Multi-Agent Systems
Multi-agent systems solve complex tasks through collaboration and division of labor.
SDK Focus
agents{}
AgentDefinition
model: haiku|sonnet|opus
maxTurns
hooks.SubagentStart/Stop
Why Multi-Agent?
- Specialization - Different agents focus on different domains
- Parallelism - Multiple agents work at the same time
- Robustness - No single point of failure
- Scalability - Add agents as needed
Collaboration Patterns
Hierarchical (Manager-Worker)
┌─────────────┐
│ Manager │ ← Assign tasks, aggregate results
└──────┬──────┘
│
┌────┼────┐
↓ ↓ ↓
┌───┐┌───┐┌───┐
│ W1││ W2││ W3│ ← Execute specific sub-tasks
└───┘└───┘└───┘
Peer-to-Peer
┌───┐ ┌───┐
│ A │ ←→ │ B │
└───┘ └───┘
↑ ╲ ╱ ↑
│ ╲╱ │
│ ╱╲ │
↓ ╱ ╲ ↓
┌───┐ ┌───┐
│ C │ ←→ │ D │
└───┘ └───┘
Pipeline
Input → [Agent A] → [Agent B] → [Agent C] → Output
(analysis) (design) (implementation)
Inter-Agent Communication
# Message passing
message = {
"from": "planner_agent",
"to": "coder_agent",
"type": "task",
"content": {
"action": "implement",
"spec": "Create login API endpoint"
}
}
# Shared state
shared_state = {
"project_context": {...},
"completed_tasks": [...],
"current_blockers": [...]
}
Practical Example: Software Development Team
Architect Agent
├── Analyze requirements and design architecture
└── Assign tasks to other agents
Developer Agent (x3)
├── Implement features
└── Write unit tests
Reviewer Agent
├── Code Review
└── Suggest improvements
QA Agent
└── Run tests and report issues
Subagent Orchestration
multi-agent.ts
import { query } from "@anthropic-ai/claude-agent-sdk";
const response = query({
prompt: "Write a REST API for user management, with tests",
options: {
agents: {
"planner": {
description: "Breaks tasks into implementation steps",
prompt: "You create detailed implementation plans.",
model: "sonnet",
tools: ["Read", "Grep", "Glob"],
maxTurns: 5
},
"coder": {
description: "Writes and edits code",
prompt: "You implement code based on plans.",
model: "sonnet",
tools: ["Read", "Write", "Edit", "Bash"]
},
"reviewer": {
description: "Reviews code for quality and security",
prompt: "You review code. Be thorough but constructive.",
model: "haiku",
tools: ["Read", "Grep"],
maxTurns: 3
}
},
hooks: {
SubagentStart: async (input) => {
console.log(`[SPAWN] ${input.agentName} started`);
},
SubagentStop: async (input) => {
console.log(`[DONE] ${input.agentName} finished`);
},
Stop: async () => {
console.log("[CLEANUP] Ensuring all subagents stopped");
}
}
}
});
Subagent Cleanup Warning
Known Issue: Subagents don't auto-stop when the parent stops. Always implement cleanup in the Stop hook to prevent orphaned processes and resource leaks.
Challenges & Solutions
- Coordination overhead → Define clear responsibilities, reduce unnecessary communication
- Consistency issues → Use shared state and locking mechanisms
- Deadlocks → Set timeouts and fallback strategies
- Debugging difficulty → Full logs and tracing
Next Steps
- Evaluation - How to evaluate multi-agent systems
Try It: Writer + Reviewer Pipeline
Build a generate → critique → revise cycle using subagents.

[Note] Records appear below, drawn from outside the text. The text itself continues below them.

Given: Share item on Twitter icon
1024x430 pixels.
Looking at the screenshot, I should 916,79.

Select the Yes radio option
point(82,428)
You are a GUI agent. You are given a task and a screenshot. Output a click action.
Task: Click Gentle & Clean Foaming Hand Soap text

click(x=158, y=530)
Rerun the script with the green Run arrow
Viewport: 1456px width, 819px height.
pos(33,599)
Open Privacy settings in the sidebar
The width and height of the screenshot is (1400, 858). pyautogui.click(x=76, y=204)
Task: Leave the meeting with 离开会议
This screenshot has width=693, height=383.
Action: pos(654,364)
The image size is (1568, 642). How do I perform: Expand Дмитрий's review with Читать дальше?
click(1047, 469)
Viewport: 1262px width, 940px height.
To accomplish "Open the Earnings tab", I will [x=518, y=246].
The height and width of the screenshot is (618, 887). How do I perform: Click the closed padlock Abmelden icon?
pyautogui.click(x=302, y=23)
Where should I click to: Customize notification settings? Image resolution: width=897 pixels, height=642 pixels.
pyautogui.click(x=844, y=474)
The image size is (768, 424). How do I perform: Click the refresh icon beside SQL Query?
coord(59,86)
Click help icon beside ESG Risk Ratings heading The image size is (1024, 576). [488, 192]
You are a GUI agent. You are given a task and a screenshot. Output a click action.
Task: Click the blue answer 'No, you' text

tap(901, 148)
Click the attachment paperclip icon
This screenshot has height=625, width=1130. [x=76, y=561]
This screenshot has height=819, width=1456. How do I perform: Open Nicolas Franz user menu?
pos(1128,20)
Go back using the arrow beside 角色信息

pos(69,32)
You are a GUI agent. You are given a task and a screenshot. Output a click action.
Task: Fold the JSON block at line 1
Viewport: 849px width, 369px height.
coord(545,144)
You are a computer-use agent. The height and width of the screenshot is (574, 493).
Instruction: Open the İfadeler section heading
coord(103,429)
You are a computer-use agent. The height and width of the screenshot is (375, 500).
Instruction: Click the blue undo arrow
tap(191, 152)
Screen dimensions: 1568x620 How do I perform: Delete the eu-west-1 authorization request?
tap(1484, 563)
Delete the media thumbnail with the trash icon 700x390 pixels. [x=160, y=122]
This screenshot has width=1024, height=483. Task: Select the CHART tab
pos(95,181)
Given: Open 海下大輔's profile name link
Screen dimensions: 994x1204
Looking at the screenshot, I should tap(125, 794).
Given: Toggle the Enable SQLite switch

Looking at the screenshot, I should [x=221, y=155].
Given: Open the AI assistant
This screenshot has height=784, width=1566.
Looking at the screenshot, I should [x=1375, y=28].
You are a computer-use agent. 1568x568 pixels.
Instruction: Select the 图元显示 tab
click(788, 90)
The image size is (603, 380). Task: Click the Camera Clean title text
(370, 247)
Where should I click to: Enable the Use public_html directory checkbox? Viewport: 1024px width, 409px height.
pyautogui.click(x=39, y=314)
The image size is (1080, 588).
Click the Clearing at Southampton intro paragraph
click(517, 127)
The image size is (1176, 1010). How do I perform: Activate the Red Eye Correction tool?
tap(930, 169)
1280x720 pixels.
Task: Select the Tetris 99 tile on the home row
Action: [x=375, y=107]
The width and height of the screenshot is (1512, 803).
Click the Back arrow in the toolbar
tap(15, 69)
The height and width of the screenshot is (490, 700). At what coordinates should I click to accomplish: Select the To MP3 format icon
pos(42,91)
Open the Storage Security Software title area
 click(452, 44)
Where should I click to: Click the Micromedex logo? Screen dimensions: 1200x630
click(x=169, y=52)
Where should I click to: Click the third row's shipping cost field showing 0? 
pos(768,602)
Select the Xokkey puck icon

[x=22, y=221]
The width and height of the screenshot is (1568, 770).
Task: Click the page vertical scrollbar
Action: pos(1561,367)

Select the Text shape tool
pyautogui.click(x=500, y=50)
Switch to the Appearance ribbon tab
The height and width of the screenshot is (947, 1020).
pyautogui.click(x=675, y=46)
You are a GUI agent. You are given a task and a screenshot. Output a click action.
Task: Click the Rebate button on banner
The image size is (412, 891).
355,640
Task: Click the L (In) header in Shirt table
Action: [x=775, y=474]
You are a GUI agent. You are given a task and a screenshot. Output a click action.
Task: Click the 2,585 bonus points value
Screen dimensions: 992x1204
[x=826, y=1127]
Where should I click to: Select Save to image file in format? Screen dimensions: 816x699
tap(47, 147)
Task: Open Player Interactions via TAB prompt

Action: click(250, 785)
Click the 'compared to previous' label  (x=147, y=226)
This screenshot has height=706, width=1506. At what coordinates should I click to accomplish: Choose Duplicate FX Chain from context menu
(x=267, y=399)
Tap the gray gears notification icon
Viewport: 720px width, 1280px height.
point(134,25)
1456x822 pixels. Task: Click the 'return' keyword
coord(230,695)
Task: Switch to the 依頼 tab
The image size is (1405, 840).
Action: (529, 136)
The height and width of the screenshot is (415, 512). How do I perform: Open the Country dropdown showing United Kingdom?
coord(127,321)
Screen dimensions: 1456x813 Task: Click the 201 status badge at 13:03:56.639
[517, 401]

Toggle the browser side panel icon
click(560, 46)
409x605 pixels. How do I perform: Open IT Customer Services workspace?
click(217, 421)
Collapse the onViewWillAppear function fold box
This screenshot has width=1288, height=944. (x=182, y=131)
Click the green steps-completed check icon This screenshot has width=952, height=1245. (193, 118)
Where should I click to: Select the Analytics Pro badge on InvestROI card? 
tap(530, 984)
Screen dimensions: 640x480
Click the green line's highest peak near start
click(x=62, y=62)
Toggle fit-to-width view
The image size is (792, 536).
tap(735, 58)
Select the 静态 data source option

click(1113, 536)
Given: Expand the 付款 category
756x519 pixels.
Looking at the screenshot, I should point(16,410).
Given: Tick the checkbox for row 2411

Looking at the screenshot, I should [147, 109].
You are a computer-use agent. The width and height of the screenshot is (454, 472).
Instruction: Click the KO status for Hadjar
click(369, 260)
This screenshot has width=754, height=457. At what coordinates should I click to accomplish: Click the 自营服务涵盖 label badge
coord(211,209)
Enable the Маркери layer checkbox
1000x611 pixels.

- Define a "writer" agent (Sonnet) and "reviewer" agent (Haiku)
- Writer generates code, reviewer critiques it, writer revises
- Use
maxTurnsto limit each agent - Track SubagentStart/Stop hooks and implement cleanup
Gate: P9 Complete — 2+ agents run, SubagentStart/Stop hooks fire, cleanup implemented.